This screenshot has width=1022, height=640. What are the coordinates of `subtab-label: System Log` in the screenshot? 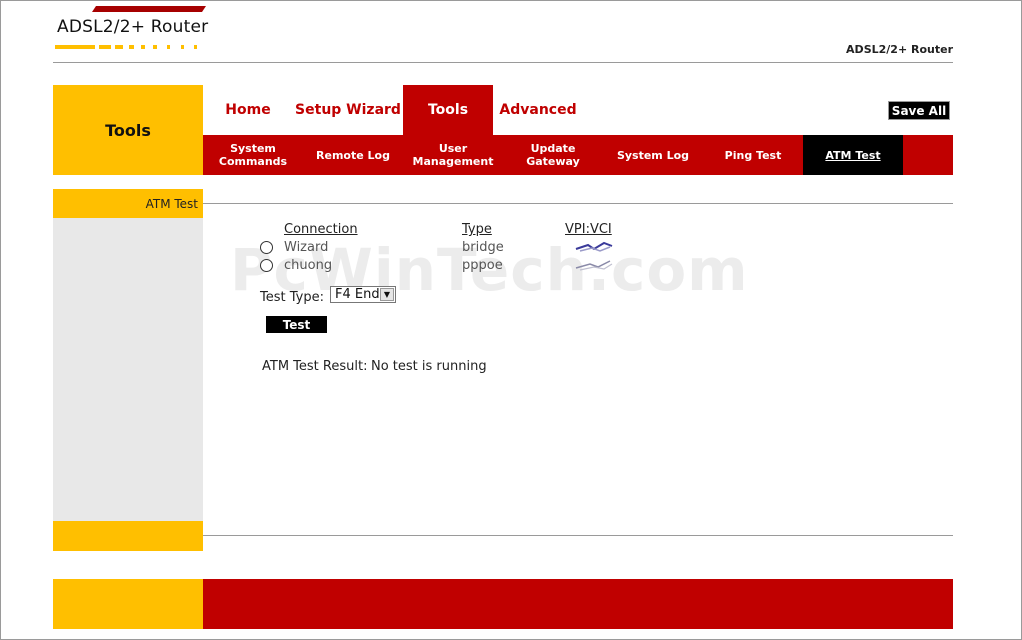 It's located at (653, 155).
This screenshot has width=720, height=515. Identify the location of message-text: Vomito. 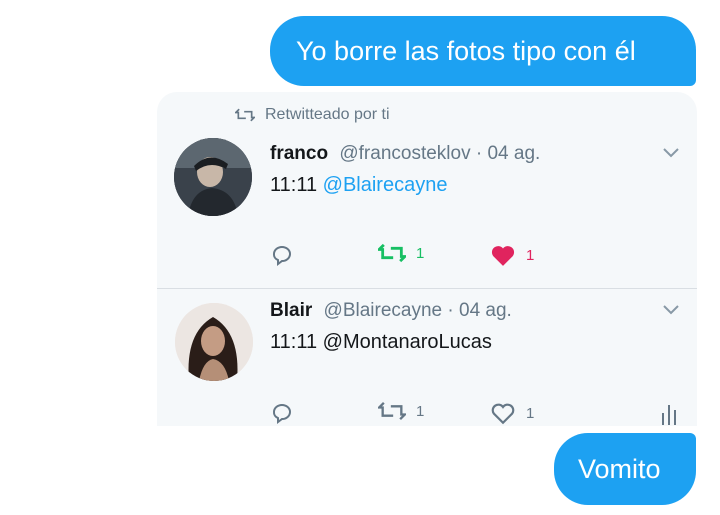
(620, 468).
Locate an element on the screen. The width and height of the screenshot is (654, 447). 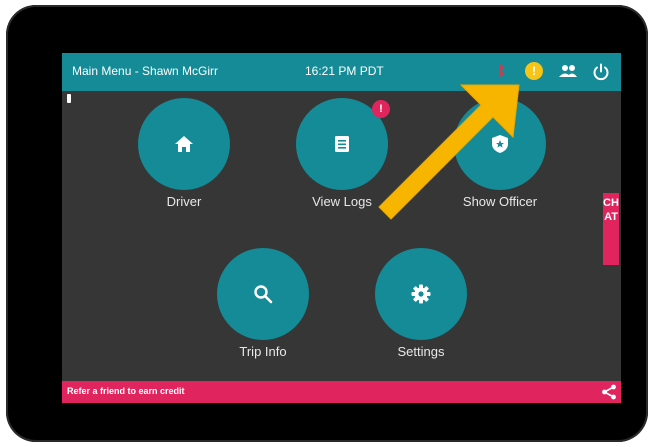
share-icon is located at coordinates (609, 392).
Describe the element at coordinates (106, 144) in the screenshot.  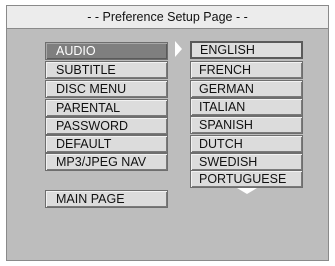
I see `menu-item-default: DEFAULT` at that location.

::::::::

**练习说明**
请把从含有“Locate an element”的那一行起，一直到记录末尾的全部内容原样抄写出来，首尾两行都要包括在内。答案里不要附上图片。

**输出结果**
Locate an element on the screen. The width and height of the screenshot is (654, 447). 
share-icon is located at coordinates (609, 392).
Describe the element at coordinates (106, 144) in the screenshot.  
I see `menu-item-default: DEFAULT` at that location.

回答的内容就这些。